Nach einer Weile haben es dann endlich alle geschafft, den Aufschrieb zu Ende zu bringen. Bei den einen sehr schön und leserlich, bei den anderen mit einer ordentlichen Sauklaue! Nun ist es auch schon 11:45 Uhr. Noch eine viertel Stunde bleibt uns, die Schüler mit dem Obstratespiel zu belohnen. Diesmal natürlich ohne Buchstabieren! Um kurz vor 12 kommt dann auch die Lehrerin oder die Köchin, um uns zu informieren, dass wir gleich essen müssen. Wie jedes Mal machen wir noch zwei Minuten weiter und schicken dann die Schüler wieder in die Kirche zum „normalen“ Unterricht.

Obstratespiel mit den Kids!

Obstratespiel mit den Kids!

Lunchtime!

Dann gibt es Essen! Ob man es glaubt oder nicht: Ich esse lieber in der Grundschule zu Mittag als im Projekt. Auch wenn die Sitzsituation auf dem Boden weniger komfortabel als im Projekt ist, so schmeckt uns beiden das Essen hier besser. Mittags gibt es in Keela Eral sowieso immer Reis mit Sambar und Gemüse, was auf Dauer etwas eintönig ist. Hier gibt es oft „Lemon Rice“, „Vegetable Rice“, „Tomato Rice“ oder ähnliches. Außerdem bekomme ich immer noch ein Omelett dazu! Tasty!

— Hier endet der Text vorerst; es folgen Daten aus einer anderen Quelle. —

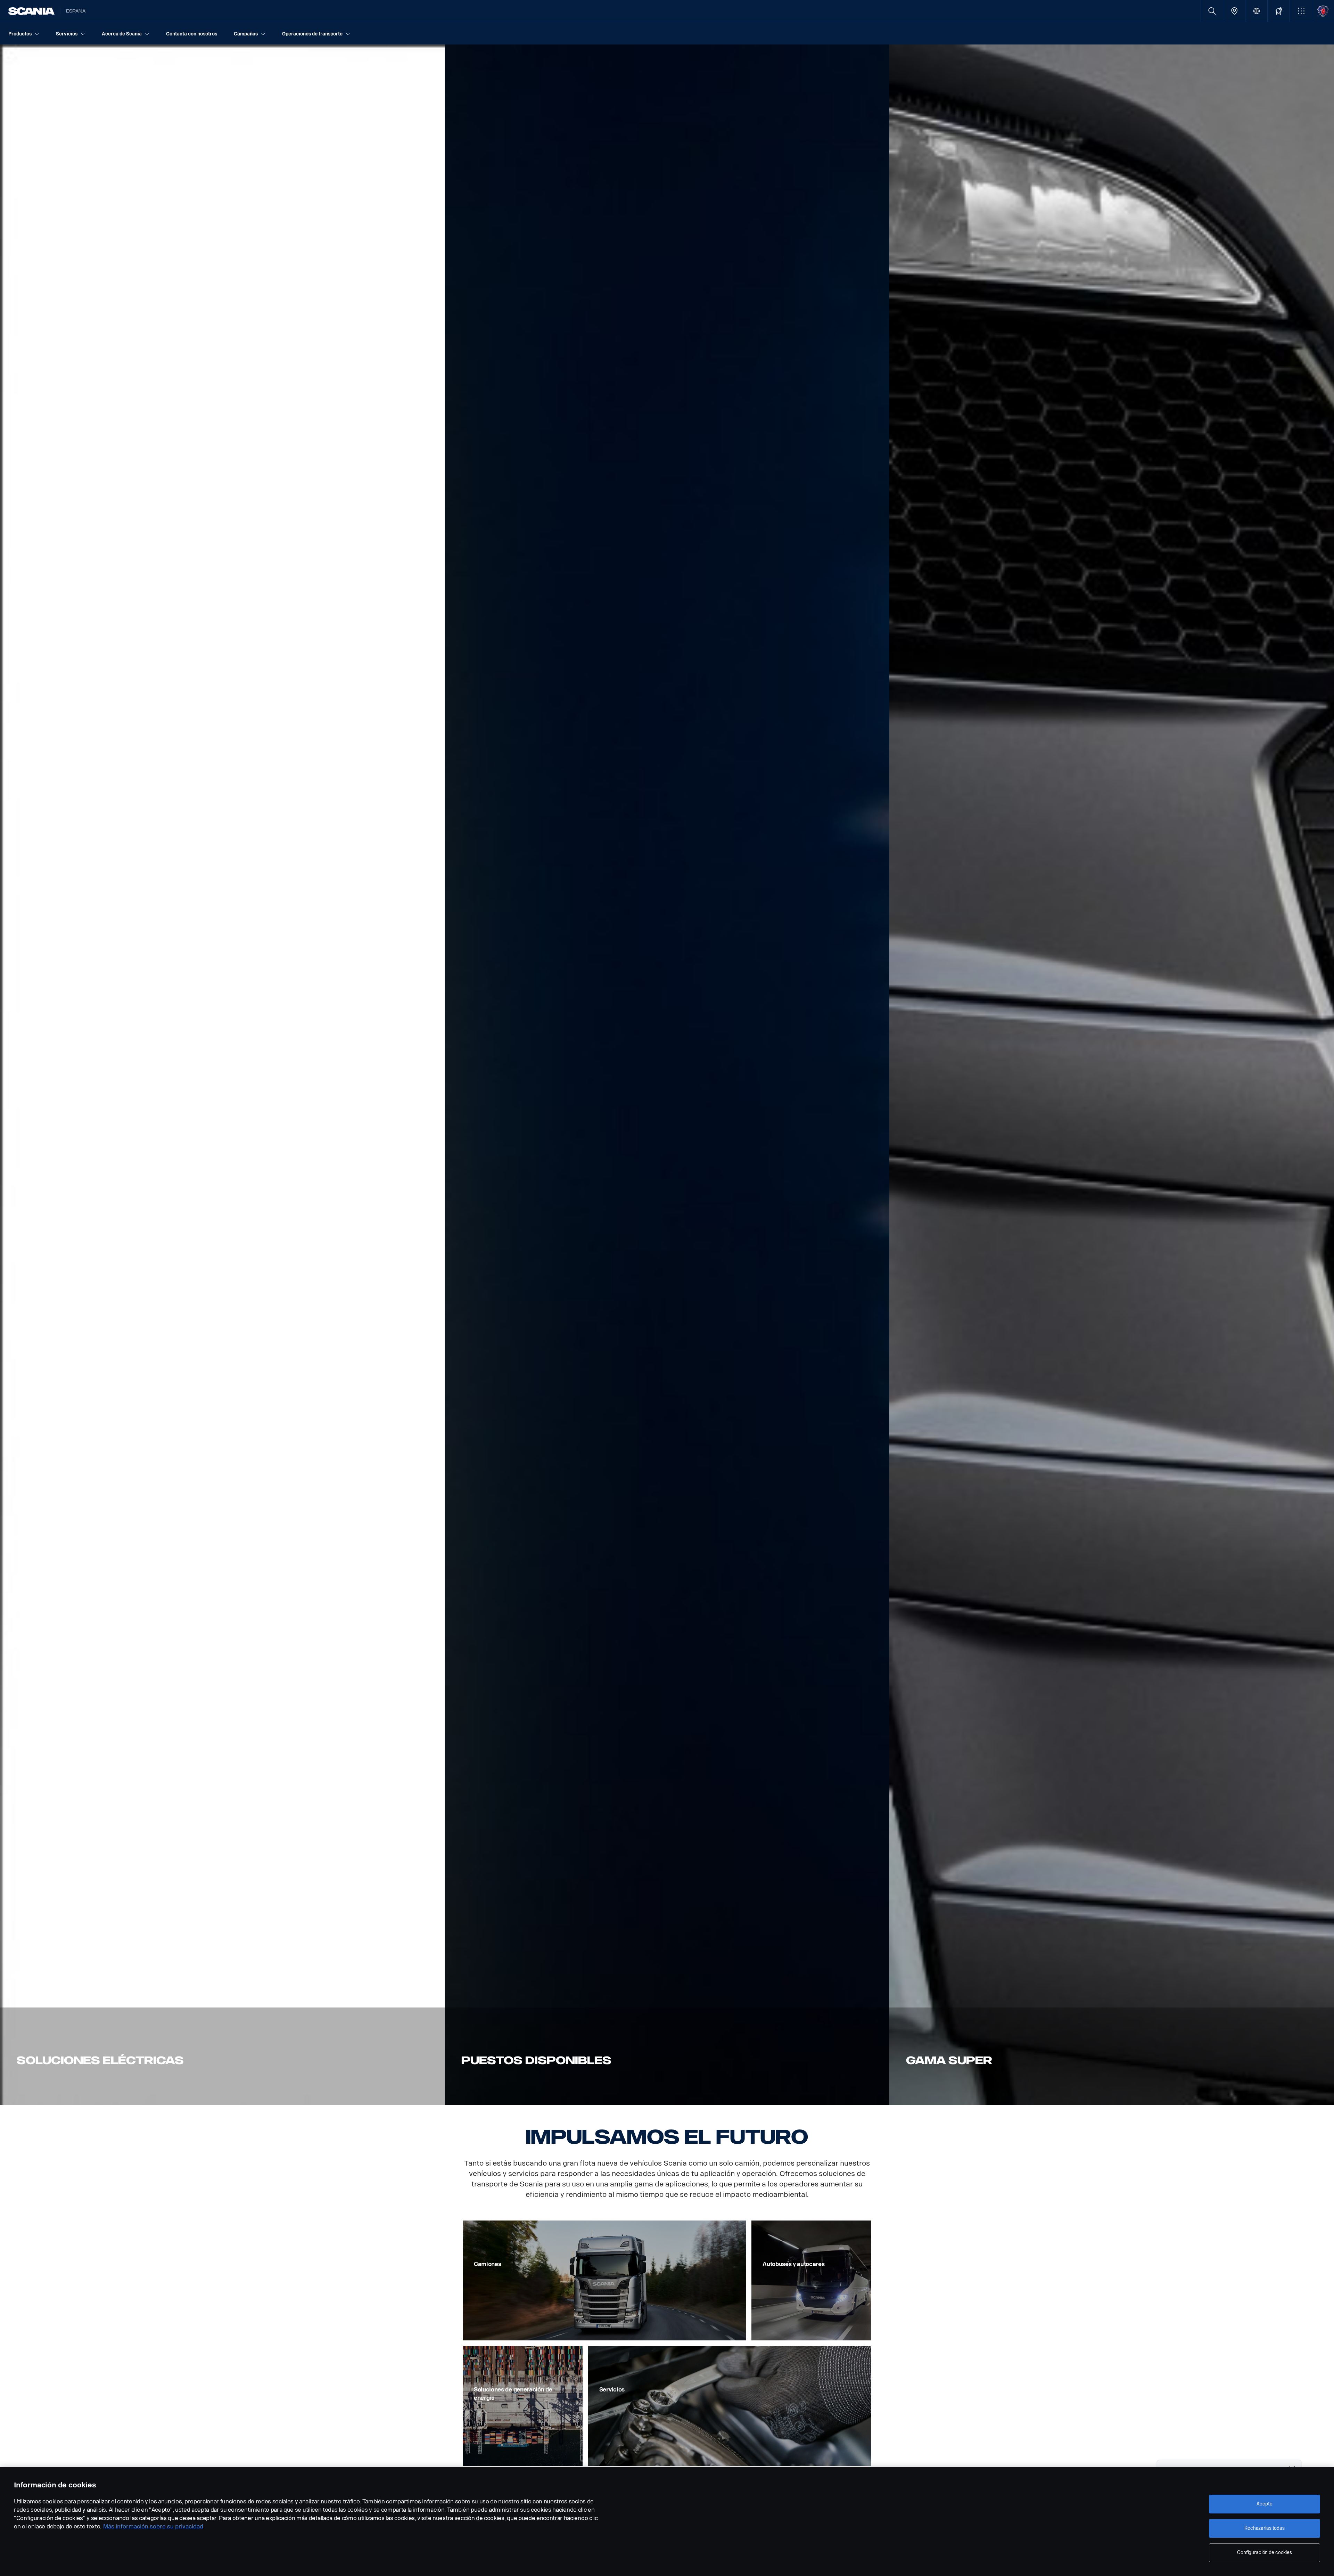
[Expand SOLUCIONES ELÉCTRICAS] (222, 1074)
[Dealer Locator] (1234, 11)
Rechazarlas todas (1264, 2528)
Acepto (1264, 2504)
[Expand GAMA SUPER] (1111, 1074)
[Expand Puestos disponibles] (667, 1074)
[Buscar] (1212, 11)
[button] (1301, 11)
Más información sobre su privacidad (153, 2526)
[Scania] (31, 11)
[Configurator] (1279, 11)
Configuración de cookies (1264, 2552)
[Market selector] (1256, 11)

"Vegetable Rice" mit Omelett!

„Vegetable Rice“ mit Omelett!

The way back!

Leider fährt mittags um diese Zeit kein Bus das kleine Dorf an. Also steigen wir um Punkt 12:15 Uhr zu dritt auf das Motorrad vom „Sir“. Wir fahren knappe 10 Minuten in das nächste Dorf und setzen uns dort in einen kleinen Shop, in dem wir den Ladenbesitzer inzwischen auch bestens kennen. Wir gönnen uns einen kleinen „Cooldrink“ (200ml Zitronenlimonade) und warten dann auf den Bus. Wir haben Glück! Um 12:35 Uhr fährt der Bus im Dorf Sivagnapuram ein. Es ist die Endstation der vorigen Fahrt. Es dauert weitere drei Minuten bis der Bus gewendet hat und wir einsteigen können. An schlechten Tagen warten wir auch mal bis knapp 13 Uhr auf den Bus oder er kommt gar nicht. Dann holt uns ein Angestellter aus dem Projekt mit dem Motorrad ab. Gegen 13:10 Uhr sind wir wieder im Projekt. Zuerst geht es nochmal in die „Dining Hall“, um noch ein bisschen Obst zu snacken. Bananen sind immer vorrätig. Momentan gibt es auch jeden Tag Wassermelone. Eine willkommene Erfrischung nach einem doch recht anstrengenden Morgen!